'Tweaks' to Social Security must be made

The sooner Congress takes action the easier it will be to erase the projected shortfall.


The projected shortfall for the nation's Social Security system -- $5.3 trillion over the next 75 years -- would seem to be overwhelming.

Yet a new congressional report offers possible solutions that, if implemented soon, will erase the shortfall and put Social Security back on solid financial footing.

The key is to take action now. The longer Congress waits to address this critical issue, the more painful the solution.

Any changes to Social Security, whether it involves increasing the tax or delaying when benefits can be drawn, carries with it political risk.

Currently, 53 million Americans get Social Security benefits averaging $1,067 a month. In 75 years, 122 million, or one-fourth of the population, will be drawing benefits.

We, as a nation, can't delay action to keep Social Security out of the red.

Sen.
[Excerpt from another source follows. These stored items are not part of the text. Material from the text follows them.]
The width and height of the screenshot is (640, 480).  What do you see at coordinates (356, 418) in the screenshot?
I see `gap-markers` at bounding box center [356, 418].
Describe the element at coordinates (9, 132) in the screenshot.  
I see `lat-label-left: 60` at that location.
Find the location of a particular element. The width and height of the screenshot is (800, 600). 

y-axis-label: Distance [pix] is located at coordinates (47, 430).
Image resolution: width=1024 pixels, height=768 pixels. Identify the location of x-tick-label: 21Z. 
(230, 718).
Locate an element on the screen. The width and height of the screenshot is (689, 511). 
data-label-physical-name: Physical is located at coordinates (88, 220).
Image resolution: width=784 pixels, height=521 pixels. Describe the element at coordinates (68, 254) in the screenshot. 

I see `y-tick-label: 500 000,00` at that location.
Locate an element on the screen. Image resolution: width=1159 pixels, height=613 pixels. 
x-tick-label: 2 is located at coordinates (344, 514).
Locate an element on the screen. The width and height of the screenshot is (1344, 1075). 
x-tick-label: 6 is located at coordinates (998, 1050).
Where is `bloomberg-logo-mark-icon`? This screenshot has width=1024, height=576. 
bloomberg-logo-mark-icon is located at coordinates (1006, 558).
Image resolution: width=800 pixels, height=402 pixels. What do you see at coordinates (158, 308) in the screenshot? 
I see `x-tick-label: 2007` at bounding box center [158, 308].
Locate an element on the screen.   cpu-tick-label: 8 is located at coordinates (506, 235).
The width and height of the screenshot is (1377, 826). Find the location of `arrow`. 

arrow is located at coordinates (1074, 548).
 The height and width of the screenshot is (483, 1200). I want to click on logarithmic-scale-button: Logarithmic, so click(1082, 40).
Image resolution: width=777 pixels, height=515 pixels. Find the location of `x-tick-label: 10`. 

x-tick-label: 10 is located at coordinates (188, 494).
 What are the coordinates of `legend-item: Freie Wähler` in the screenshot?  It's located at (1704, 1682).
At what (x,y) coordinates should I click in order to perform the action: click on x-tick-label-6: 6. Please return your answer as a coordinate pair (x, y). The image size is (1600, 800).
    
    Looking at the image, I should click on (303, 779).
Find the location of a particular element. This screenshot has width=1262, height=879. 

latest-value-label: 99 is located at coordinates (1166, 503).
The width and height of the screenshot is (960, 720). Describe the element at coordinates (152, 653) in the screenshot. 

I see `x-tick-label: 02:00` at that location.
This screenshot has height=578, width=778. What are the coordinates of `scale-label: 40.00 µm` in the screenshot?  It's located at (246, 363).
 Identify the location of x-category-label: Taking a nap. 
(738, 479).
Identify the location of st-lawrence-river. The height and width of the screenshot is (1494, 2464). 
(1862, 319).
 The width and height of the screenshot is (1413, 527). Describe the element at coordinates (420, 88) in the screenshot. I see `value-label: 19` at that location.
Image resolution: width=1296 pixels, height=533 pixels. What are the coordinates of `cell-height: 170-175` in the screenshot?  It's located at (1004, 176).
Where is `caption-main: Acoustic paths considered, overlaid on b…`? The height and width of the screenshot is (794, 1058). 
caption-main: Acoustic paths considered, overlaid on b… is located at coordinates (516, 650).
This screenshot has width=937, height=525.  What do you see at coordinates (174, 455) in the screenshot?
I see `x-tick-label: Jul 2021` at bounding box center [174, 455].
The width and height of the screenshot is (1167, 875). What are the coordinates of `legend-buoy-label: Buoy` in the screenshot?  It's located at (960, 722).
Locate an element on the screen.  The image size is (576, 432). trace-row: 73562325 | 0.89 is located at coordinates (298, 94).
Herb Kohl, chairman of the Senate Special Committee on Aging, called the various proposed changes small "tweaks."

"Modest changes can be made over time that will keep the program in surplus," Kohl, D-Wis., told The Associated Press. "They are not draconian, as the report points out, and they can be done and will be done."

Social Security is currently financed by a 6.2 percent payroll tax on wages below $106,800. The tax is paid by workers and matched by employers.

The committee found that the projected $5.3 trillion shortfall would be eliminated if payroll taxes were increased by 1.1 percentage points for both workers and employers over a 20 year period. It would also disappear faster if wages higher than the $106,800 threshold were taxed.

On the benefits side, more than three-fourths of the shortfall would vanish if Congress reduced annual cost-of-living increases by 1 percentage point each year, The Associated Press reported. Social Security recipients get annual increases based on inflation.

And about one-quarter of the shortfall would be gone if Congress gradually increased the age when retirees qualify for full benefits from 67 to 68. Nearly a third of the shortfall would disappear if the full retirement age were gradually increased to 70.

These and other suggestions can be mixed and matched to change the Social Security system only slightly but add up to huge savings.

But whatever solution is adopted by Congress it needs to be monitored closely and revisited in no fewer than five years. If the changes are falling short of projections then action can be taken to make sure the nation is taking the correct path.

Keeping the Social Security system financially sound is critical.

The first step is to take action, and do it quickly.

If Congress waits, these proposed "tweaks" will have to grow larger and more onerous. Now is the time to fix Social Security.